Por sus fallos han sido condenados el expresidente de Petrobras Paulo Roberto Costa; el expresidente de la constructora Andrade Gutierrez Otávio Azevedo; el banquero Alberto Yousseff, y altos cargos como Sérgio Cabral, exgobernador del estado de Río de Janeiro, o el expresidente de la Cámara de Diputados, Eduardo Cunha. El alcance de Lava Jato es inédito en un país acostumbrado a las componendas político-empresariales, elevando las expectativas de cambio y mejora.

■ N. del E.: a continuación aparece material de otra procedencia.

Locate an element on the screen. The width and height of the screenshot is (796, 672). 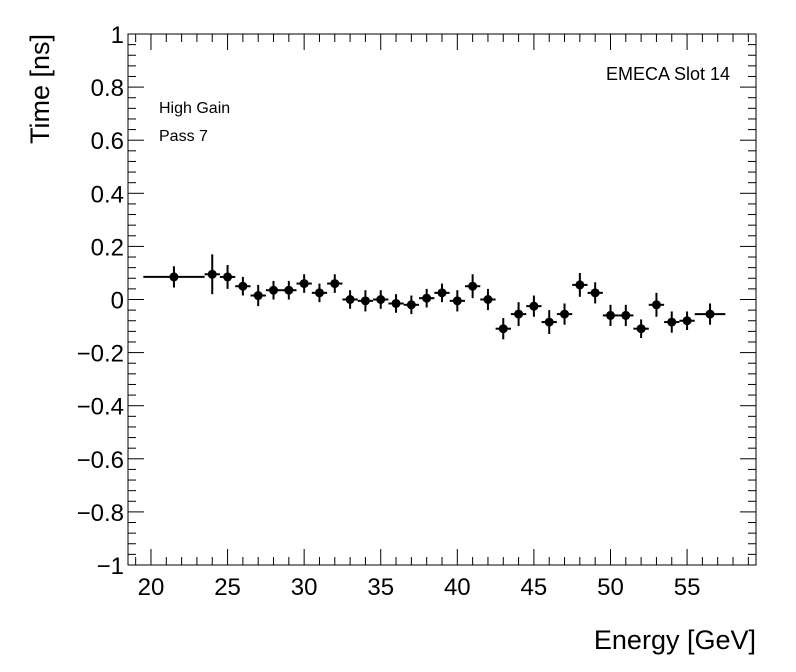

Como explica Moro, la corrupción “es sistémica, no aislada”. El vínculo público-privado está muy arraigado en las estructuras política, económica y social de Brasil. El partido del actual presidente, Michel Tener, el PMDB, lleva formando parte del gabinete gobernante desde 1985, y el magnate de la empresa cárnica JBS con la que ha tenido relaciones corruptas, Joesley Batista, reconoció haber costeado las campañas nada menos que de un tercio de los miembros del Congreso actual. Sin una regeneración política profunda es muy difícil sortear la corrupción ya asentada, pues la culpa compartida genera un círculo de encubrimiento y, por tanto, de impunidad.

Los últimos acontecimientos corroboran esta necesidad de regeneración nacional. Rodrigo Janot, fiscal general del país, ha presentado una denuncia contra Tener, tras la cual el Congreso debe votar si alejar del cargo al presidente durante seis meses. Dada la implicación de los miembros de su gobierno en las mismas redes de corrupción –ocho de los ministros de su gabinete están siendo investigados–, se espera que la Cámara guarde silencio, obstaculizando el castigo político y judicial a Tener.

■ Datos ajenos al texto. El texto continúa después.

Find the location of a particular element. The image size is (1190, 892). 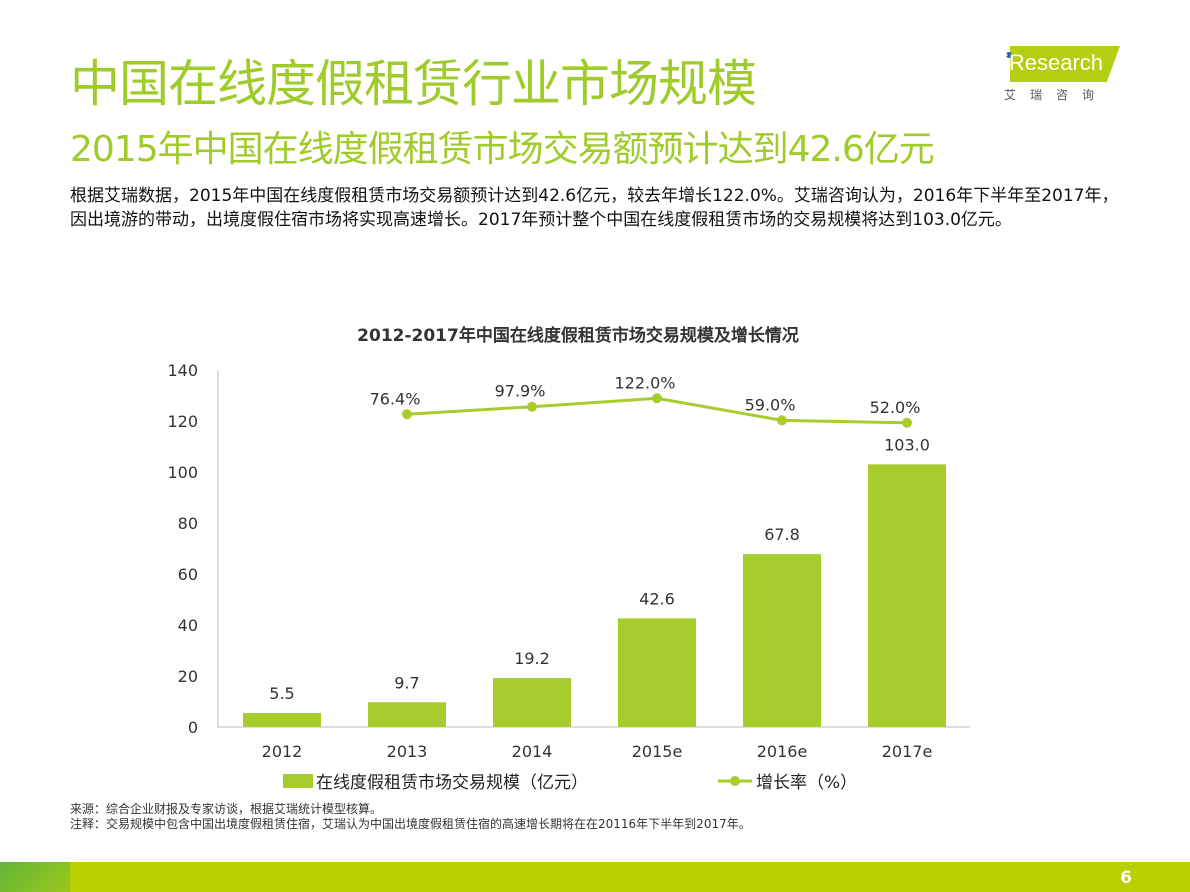

growth-label: 52.0% is located at coordinates (896, 408).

Hasta el momento, Lava Jato suma 125 condenas, 71 acuerdos de “delación premiada” y 35.000 millones de dólares en multas. Todos estos logros se traducen, a escala humana, en una serie de reconocimientos para el propio Moro, artífice principal de esta cruzada anti-corrupción. Brasileño del año en 2014 por la revista ISTOÉ y uno de los más influyentes por la revista Época ese mismo año, galardonado con el premio Faz Diferença (“marcando la diferencia”) por O Globo, y elegido en 2016 como uno de los 50 líderes más influyentes por la revista Fortune. Después de todo, no está al alcance de cualquiera el ver cómo una trama de corrupción de tal magnitud se desmorona ante los ojos de tu país gracias, en buena parte, a tu esfuerzo y dedicación.